Document passage:
· · ·

Monday, July 18, 2011
Tuesday, July 12, 2011
Doing the Right Thing
It was always so simple for my Dad. Whatever the problem might be, the advice was the same. "Just do the right thing," he would say.
This is not good advice for a 5-year old. I know this because this is the advice I gave a certain 5-year old just today. It seems that "doing the right thing" isn't necessarily the same thing for a child as it is for an adult. For all of you who already knew this, congratulations. You have far surpassed me in your knowledge of children. It just sounded like such good advice at the time.
In my efforts to find that little gem of discipline that will finally work and encourage obedience every time, I go back and forth. I am, as you would say, both the good cop and the bad cop. I have been known to both spank and to give a motivational speech. Today, I chose a mixture of the two with less than favorable results. Being Tuesday, it was swimming day at Debbie's house in McMinnville. April and I packed our kids in my van, and headed out for a day of fun in the sun. Today was even a little more special because Brock and Hallie each had a friend along.
The good times always begin in the car. Today was no exception. Hallie was foul first thing this morning (never a good sign) and before we had even reached April's house, I had to pull over on the side of the road for a stern talk. Lame, I know. I should have just spanked her then and gotten it over with, but being the sensitive mother that I am, I was trying to spare her feelings in front of her friend (who was at the time the unfortunate brunt of Hallie's bad mood). That was mistake #1. Oh, I hoped that would nip the problem, but then again, I've been Hallie's mom for a while now, and I should have known better. By the time we got to April's house, you could just see the storm behind her eyes. My kids got out of the car for a potty break before heading to Debbie's while April and I loaded the car. We left all the kids alone inside. Mistake #2. Mere seconds later, we heard howls from inside the house. Apparently, Aida had somehow offended Hallie, who decided the proper course of action was to squeeze Aida's head. Really? Squeeze Aida's head? Naturally, I was provoked to exercise my superb parenting skills once again, so from my little bag of parenting tricks, I pulled out the spanking that I should have given her several minutes before on the side of the road.

· · ·

Data for locating displayed items:
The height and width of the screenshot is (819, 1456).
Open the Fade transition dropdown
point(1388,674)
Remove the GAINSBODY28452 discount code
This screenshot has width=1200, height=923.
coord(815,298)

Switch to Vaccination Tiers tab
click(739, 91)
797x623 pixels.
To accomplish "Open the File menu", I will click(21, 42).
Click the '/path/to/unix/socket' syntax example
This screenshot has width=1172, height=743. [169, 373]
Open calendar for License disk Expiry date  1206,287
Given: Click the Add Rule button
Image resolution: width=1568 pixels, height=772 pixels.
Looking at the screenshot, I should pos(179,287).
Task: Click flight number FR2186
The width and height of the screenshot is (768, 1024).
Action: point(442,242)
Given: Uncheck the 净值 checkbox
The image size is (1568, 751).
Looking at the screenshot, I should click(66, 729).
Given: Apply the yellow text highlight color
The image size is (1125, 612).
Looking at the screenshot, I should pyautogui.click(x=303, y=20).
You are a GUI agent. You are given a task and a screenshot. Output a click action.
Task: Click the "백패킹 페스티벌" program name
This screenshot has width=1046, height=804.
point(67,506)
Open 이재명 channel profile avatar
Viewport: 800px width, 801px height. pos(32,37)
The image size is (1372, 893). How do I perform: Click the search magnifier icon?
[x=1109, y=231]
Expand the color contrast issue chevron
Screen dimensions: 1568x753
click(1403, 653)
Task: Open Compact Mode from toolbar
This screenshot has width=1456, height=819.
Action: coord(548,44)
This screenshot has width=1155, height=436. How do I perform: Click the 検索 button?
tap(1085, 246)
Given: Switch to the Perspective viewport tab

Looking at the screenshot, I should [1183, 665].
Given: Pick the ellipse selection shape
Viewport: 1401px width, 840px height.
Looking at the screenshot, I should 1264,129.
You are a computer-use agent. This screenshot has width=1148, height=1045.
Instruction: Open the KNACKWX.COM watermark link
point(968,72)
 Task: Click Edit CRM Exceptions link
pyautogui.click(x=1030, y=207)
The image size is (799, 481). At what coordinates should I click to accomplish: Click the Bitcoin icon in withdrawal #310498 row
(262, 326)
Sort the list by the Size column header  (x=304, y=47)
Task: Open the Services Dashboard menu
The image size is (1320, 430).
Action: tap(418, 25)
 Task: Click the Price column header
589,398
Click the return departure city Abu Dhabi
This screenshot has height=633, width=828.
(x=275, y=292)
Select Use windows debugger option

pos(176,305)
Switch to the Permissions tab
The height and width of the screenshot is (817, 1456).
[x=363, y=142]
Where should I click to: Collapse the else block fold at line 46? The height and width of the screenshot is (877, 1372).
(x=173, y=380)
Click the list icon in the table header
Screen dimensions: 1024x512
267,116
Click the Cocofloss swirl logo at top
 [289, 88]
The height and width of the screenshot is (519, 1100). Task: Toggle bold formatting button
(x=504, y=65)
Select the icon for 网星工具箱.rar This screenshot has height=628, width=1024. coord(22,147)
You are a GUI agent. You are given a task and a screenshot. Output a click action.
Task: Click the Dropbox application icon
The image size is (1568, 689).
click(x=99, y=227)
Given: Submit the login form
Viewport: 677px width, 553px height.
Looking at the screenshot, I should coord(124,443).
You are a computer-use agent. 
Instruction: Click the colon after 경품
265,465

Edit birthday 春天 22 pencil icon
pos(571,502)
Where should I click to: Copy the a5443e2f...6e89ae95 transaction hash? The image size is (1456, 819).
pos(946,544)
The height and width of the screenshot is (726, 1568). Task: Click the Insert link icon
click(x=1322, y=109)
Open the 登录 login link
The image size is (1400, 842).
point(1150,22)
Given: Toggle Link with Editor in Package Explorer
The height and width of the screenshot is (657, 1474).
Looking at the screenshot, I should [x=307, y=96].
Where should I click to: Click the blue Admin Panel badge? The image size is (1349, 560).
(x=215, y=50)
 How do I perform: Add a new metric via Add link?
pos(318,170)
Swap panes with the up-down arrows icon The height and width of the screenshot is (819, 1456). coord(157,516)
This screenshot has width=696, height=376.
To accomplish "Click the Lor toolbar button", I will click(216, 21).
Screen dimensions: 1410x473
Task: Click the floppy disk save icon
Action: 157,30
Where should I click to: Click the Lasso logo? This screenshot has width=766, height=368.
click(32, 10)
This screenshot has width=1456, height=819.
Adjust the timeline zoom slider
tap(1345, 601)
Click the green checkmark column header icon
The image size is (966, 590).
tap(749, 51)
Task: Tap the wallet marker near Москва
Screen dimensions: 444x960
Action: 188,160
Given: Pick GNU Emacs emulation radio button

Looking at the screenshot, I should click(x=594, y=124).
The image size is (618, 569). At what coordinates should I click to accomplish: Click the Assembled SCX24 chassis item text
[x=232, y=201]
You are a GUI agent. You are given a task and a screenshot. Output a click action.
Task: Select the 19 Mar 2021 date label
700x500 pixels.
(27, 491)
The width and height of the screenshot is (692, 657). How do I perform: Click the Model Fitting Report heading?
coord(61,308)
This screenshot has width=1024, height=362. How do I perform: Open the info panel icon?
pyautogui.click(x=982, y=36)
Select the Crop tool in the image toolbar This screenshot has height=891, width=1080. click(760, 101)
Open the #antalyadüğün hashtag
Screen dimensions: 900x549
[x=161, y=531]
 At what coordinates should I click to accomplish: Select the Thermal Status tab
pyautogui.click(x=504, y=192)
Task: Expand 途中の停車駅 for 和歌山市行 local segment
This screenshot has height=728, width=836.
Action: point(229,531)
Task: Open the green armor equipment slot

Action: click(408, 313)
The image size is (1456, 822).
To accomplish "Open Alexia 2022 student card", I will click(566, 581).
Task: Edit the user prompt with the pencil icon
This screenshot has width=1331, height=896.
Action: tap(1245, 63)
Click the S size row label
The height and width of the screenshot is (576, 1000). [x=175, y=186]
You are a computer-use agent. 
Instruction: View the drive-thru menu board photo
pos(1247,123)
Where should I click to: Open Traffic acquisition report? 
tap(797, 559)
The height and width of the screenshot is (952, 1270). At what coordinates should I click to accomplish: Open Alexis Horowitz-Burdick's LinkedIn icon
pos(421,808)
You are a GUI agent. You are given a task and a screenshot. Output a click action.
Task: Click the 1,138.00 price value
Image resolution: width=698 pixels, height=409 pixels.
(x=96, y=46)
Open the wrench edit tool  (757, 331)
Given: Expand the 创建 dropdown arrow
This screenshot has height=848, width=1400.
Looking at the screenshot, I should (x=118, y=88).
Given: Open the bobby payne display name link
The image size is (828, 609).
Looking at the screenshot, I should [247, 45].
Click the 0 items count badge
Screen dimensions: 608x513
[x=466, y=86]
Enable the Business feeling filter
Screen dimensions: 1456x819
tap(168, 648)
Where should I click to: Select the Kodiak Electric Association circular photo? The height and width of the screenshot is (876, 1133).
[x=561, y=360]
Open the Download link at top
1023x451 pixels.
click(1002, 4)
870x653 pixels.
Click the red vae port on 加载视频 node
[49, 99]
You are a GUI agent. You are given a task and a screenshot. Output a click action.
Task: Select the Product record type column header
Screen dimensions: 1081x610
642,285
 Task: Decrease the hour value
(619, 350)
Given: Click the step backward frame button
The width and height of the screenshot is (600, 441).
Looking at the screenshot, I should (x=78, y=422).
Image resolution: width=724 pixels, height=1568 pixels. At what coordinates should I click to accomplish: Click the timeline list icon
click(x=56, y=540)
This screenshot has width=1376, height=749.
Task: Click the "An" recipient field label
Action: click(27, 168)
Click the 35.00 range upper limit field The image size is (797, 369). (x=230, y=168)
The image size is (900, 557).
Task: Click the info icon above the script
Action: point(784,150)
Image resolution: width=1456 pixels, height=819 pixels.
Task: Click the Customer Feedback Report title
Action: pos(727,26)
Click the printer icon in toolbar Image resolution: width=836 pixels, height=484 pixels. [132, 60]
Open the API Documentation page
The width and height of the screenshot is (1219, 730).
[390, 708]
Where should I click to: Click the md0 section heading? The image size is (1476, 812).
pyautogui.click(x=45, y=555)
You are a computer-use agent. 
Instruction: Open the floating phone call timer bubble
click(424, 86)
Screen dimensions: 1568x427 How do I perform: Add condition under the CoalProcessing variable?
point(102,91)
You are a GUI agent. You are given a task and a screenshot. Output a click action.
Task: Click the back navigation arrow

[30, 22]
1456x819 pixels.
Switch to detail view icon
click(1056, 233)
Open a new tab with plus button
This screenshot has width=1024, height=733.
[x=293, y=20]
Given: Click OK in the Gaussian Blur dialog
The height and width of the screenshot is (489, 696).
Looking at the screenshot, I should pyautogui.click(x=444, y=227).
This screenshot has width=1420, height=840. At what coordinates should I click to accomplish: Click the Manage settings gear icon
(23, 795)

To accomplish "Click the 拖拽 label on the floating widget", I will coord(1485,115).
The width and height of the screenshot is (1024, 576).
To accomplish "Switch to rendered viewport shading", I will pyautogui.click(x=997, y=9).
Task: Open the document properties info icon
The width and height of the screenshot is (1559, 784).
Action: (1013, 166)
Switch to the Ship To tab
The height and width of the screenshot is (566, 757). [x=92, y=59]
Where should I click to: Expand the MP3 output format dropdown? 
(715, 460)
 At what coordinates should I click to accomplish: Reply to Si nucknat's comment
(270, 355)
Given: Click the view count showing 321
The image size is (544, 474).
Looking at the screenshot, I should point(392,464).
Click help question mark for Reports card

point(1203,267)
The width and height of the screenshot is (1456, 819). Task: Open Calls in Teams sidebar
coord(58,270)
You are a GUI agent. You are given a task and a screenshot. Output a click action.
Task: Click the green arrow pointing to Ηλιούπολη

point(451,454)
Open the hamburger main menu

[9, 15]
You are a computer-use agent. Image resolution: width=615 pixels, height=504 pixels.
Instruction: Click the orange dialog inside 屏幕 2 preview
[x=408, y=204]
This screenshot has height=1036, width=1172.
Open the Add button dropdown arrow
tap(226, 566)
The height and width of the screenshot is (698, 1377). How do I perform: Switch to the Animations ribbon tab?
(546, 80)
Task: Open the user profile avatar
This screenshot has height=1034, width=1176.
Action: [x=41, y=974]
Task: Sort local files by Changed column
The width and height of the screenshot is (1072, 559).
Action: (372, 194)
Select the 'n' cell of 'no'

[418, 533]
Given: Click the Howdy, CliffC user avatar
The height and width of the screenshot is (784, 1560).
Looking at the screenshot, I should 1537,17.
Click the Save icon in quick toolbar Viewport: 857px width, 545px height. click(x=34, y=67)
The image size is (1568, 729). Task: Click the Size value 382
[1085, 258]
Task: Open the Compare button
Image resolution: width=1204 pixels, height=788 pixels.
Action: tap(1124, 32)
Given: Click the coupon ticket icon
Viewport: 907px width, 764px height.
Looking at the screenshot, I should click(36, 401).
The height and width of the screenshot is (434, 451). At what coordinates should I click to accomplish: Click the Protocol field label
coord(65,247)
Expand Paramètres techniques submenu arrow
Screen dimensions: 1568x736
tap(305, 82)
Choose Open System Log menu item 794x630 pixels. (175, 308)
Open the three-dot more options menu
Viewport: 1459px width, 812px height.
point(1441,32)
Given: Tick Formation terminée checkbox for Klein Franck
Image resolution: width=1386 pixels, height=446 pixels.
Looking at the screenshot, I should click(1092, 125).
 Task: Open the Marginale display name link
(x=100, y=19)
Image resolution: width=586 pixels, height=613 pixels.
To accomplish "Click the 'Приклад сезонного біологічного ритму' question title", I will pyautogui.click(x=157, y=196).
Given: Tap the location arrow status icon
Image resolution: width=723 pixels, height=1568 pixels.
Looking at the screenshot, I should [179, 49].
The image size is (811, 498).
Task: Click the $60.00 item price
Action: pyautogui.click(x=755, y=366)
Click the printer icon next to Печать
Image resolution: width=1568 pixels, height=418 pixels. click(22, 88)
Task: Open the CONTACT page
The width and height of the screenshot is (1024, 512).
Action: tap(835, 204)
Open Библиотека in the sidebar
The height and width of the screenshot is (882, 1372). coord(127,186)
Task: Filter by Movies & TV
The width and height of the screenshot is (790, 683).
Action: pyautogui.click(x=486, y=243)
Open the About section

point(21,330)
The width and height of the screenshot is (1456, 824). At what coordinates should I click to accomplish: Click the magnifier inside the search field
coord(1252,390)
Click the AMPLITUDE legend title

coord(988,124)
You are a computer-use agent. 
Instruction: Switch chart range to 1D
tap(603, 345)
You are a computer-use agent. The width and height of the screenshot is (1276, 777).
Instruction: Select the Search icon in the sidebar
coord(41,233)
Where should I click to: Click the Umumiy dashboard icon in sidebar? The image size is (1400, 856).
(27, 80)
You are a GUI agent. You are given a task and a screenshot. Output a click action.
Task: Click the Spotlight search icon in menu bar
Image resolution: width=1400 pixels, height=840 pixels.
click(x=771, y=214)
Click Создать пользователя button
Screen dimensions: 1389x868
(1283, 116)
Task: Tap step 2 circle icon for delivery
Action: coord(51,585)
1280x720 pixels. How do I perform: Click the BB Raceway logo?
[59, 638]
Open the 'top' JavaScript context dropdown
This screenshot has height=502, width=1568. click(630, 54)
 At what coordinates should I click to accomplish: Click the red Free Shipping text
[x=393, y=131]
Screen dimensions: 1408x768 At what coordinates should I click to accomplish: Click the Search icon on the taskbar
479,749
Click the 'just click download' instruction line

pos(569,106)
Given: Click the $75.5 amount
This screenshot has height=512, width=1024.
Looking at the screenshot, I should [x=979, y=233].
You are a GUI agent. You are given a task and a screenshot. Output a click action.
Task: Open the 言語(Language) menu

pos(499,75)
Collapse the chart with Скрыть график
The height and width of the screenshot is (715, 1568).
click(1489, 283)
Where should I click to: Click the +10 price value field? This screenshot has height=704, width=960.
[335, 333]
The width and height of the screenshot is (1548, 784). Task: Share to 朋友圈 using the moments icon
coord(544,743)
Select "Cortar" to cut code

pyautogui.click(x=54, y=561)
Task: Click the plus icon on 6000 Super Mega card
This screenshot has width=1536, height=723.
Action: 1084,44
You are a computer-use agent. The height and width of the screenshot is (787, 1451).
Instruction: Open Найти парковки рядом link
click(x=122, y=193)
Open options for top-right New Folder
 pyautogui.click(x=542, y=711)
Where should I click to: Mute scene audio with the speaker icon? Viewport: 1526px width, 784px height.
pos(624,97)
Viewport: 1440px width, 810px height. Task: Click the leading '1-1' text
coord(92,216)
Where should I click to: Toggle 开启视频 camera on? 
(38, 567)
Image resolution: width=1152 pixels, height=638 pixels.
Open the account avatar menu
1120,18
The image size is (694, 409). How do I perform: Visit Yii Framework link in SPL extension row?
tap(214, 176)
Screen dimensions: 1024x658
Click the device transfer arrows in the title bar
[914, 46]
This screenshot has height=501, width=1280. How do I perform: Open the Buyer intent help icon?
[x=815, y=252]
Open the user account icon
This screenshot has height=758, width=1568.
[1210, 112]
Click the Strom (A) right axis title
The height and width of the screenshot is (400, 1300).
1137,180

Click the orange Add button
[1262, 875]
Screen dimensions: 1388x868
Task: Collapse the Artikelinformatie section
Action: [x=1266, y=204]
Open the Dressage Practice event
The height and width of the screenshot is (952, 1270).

· · ·

Prompt 1:
In the parenting blog post, what did Hallie do to Aida inside April's house?
Prompt 2:
Continue the parenting blog post from its final sentence.

Expected answer 1:
She squeezed Aida's head.

Expected answer 2:
There. That'll do it. Thinking that was mistake #3. More brooding on the way to Debbie's. This time her brooding was accompanied by taunts and smart-aleck comments (I truly do NOT know where that child gets that from...), and after much threatening by me (yet another award-winning parenting technique), we finally get to Debbie's. I think the gleam from the cold pool on this scorching day had a magical effect on her, and she suddenly became very agreeable. I call this the Dr. Jeckle and Mr. Hyde Effect. Much fun was had by all for a good, long time.
Later, in the house, she decided that it would be a great idea to open the door on Brock's friend while he was using the restroom. Not so funny if you're a third grade boy at a stranger's house. Looking in my bag of parenting tricks, I find that now it's completely empty. I don't know what else to do. Until I remember my Dad's "Do the Right Thing" speech. I'm feeling good now. I know just what to do. I call her in, sit her down, and have the talk. It's a simple message, really. You know, the one where you just tell the kid what a good kid they are and that they know the difference between right and wrong. You encourage them to think before they act and then make the right choice. It's simple. It's true. It's genius. The only problem, as I stated earlier, is that it doesn't work on 5-year olds. Where is my evidence? Read on.
Allegedly, Brock pinched her under the water. Witnesses claim that they saw nothing, and the accused vehemently denied the allegations. The ruling of the court was that Hallie should stay away from Brock for good measure. Not finding the justice she sought, Hallie took the law into her own hands. I guess she was going to do what she considered the right thing. Pretty soon cries of, "Hallie pinched me!!!!" could be heard around the pool. Of course, I called her over and asked her why she did that. Her answer? Sit down, folks. "Dad said if anybody does anything to me, I should do it back to them." Dumbfounded, all I could think of to say was, "Your Dad gives really bad advice. Go sit on the porch until I tell you to get up." Moments later, I look over and she's sitting just off the porch, mind you, singing happily about the love of Jesus. Not exactly the kind of penance I was looking for.
Now, let me just say here that I LOVE this child with every fiber of my being. I could list a million strengths she has, but I told you when I started this thing that I was going to be brutally honest about the struggles I face as a parent. It's cathartic for me, so if you have it all figured out, keep it to yourself. I don't need that kind of pressure. Most days I'm just doing the best I can.
Both girls are spending the night away tonight due to an inservice I have in the morning, and in spite of a very long and trying day, one thing is for sure. I miss those girls. The house is too quiet, and somehow I miss every part of them. I am obviously a glutton for punishment.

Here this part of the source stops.